■ **THE EXERCISE**: Summarize the text on installing an additional management host in two sentences.

#### TEXT BLOCK ####

Installing on an additional management host

Add a management host to your IBM Spectrum Conductor™ Deep Learning Impact 1.2.3 environment.

Before installing IBM Spectrum Conductor Deep Learning Impact, ensure that all system set up has been done: Set up your system (Manual install) and Configure a system for IBM Spectrum Conductor Deep Learning Impact.

  1. If the cluster has been started, shut it down:
    1. Log in to the host as root.
    2. Source the environment by running one of the following commands, where install_location is the path to your installation directory. The default directory is /opt/ibm/spectrumcomputing:
      • For BASH shell, run: source <install_location>/profile.platform
      • For CSH shell, run: source <install_location>/cshrc.platform
    3. Log on to EGO as a cluster administrator:
      egosh user logon -u user_name -x password
      For example:
      egosh user logon -u Admin -x Admin
    4. Shut down all EGO services and daemons on all hosts in the cluster:
      egoshutdown.sh
  2. Log in to the host (root or sudo to root permission).
  3. Copy the installation files to the master host.
  4. Define the IBM Spectrum Conductor Deep Learning Impact properties by setting the following environment variables. If you do not set the optional environment variables, the default values are used.

#### ENTRIES SUPPLIED ####

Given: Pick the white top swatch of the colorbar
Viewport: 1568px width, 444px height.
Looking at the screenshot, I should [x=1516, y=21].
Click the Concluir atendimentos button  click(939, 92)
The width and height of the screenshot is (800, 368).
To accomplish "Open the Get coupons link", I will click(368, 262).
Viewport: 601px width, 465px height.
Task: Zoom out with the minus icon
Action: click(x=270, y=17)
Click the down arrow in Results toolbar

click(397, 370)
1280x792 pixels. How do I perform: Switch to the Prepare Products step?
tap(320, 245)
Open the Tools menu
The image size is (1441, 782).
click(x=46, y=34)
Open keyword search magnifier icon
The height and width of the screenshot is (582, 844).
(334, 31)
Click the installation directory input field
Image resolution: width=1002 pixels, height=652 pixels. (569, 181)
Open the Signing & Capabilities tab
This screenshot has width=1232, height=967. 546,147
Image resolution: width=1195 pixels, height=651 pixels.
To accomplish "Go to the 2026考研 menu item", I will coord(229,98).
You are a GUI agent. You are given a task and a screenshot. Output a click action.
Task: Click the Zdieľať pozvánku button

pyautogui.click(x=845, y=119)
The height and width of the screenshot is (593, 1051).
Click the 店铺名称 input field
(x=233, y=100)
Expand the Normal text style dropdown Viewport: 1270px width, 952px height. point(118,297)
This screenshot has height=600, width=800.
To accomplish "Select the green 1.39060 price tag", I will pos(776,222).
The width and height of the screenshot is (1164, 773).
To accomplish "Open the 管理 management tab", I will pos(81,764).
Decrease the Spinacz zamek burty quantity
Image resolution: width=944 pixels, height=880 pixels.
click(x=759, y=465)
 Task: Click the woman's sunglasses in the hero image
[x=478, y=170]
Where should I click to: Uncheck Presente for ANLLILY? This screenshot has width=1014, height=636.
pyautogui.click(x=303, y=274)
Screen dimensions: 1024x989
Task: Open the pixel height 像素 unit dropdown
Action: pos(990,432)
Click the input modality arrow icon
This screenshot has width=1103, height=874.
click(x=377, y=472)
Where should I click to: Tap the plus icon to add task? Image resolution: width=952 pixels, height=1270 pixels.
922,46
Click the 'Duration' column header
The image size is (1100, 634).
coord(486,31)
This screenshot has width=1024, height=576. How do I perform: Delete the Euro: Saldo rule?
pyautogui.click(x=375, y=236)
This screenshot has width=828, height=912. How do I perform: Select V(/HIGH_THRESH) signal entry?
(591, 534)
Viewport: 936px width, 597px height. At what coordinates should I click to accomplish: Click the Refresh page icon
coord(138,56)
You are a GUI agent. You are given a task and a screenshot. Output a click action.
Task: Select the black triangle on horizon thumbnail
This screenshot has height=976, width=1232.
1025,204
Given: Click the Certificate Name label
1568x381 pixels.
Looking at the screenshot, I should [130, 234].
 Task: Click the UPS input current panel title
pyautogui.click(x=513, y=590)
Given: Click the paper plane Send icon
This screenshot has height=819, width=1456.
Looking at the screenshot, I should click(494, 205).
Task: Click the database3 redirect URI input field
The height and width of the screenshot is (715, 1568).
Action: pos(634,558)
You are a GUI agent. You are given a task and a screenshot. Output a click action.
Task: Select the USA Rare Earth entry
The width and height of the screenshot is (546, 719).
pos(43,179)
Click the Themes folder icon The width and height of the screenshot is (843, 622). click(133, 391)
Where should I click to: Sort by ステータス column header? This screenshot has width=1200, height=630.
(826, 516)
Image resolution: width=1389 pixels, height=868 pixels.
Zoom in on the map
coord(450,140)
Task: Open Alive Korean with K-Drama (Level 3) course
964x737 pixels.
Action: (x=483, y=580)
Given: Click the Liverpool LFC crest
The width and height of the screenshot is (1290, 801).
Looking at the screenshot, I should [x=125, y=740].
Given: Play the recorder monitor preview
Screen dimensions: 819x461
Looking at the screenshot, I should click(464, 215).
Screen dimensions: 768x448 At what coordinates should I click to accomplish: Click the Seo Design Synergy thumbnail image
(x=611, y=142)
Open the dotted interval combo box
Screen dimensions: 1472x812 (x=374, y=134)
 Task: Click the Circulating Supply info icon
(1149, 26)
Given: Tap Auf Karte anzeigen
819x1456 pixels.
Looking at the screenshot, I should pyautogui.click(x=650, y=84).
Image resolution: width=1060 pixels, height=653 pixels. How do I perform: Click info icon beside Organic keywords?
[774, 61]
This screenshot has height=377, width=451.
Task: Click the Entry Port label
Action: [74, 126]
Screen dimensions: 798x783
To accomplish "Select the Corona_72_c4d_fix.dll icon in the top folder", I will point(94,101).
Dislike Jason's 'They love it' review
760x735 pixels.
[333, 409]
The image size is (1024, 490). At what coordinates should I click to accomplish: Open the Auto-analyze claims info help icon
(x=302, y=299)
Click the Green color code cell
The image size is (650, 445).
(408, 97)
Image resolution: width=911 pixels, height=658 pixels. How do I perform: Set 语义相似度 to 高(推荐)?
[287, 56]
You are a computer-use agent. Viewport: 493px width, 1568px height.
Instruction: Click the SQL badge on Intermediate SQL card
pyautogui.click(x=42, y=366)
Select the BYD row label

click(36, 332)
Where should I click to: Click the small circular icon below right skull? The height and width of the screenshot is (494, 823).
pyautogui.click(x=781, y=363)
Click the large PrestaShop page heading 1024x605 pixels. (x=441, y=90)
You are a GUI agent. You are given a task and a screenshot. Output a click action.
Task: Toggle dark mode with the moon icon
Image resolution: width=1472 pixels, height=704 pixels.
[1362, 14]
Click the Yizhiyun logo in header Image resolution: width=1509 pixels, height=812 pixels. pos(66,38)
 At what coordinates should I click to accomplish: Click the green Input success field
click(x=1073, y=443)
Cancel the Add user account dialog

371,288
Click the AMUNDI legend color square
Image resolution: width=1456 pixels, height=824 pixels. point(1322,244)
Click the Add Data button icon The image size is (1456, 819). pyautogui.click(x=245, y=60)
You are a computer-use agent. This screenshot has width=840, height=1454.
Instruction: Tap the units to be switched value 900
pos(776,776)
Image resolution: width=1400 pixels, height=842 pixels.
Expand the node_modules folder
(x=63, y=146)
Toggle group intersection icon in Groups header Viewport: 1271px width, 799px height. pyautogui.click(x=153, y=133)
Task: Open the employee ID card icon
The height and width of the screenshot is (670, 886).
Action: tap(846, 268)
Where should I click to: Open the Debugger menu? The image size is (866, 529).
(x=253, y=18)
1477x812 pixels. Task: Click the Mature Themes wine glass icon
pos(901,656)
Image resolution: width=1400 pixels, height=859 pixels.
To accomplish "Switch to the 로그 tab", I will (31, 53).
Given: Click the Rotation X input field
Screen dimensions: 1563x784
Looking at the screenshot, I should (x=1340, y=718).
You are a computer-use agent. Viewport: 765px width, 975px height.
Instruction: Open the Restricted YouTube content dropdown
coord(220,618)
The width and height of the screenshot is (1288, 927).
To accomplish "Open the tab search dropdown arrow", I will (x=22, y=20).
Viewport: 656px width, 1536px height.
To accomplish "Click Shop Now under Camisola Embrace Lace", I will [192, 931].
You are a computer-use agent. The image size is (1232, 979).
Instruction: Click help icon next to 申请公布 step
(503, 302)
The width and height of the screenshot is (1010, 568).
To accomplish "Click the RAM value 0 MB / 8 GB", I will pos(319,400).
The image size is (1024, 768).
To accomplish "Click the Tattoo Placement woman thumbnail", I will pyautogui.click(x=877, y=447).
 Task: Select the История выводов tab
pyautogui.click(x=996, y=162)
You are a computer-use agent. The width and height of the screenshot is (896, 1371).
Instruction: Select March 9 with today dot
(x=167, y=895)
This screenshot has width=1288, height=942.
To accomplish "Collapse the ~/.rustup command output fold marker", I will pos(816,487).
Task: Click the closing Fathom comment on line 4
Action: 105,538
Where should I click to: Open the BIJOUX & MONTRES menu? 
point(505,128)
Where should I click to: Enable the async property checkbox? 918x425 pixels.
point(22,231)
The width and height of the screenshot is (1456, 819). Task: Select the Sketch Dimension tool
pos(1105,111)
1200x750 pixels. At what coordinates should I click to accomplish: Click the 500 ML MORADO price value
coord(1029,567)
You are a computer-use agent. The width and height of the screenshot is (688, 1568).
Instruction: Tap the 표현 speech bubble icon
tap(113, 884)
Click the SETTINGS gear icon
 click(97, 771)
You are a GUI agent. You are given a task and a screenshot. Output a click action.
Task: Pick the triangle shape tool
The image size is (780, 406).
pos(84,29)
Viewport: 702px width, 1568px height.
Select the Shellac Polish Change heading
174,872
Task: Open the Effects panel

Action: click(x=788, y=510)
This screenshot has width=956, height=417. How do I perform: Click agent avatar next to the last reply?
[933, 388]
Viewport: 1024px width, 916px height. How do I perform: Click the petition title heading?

####

■ **WORKED SOLUTION**: To add a management host to an IBM Spectrum Conductor Deep Learning Impact 1.2.3 environment, all system setup must be finished first, and a running cluster must be shut down by logging in as root, sourcing the environment, logging on to EGO as a cluster administrator, and running egoshutdown.sh. Next, log in to the host with root permission, copy the installation files to the master host, and define the product properties with environment variables, where default values apply to any optional variables left unset.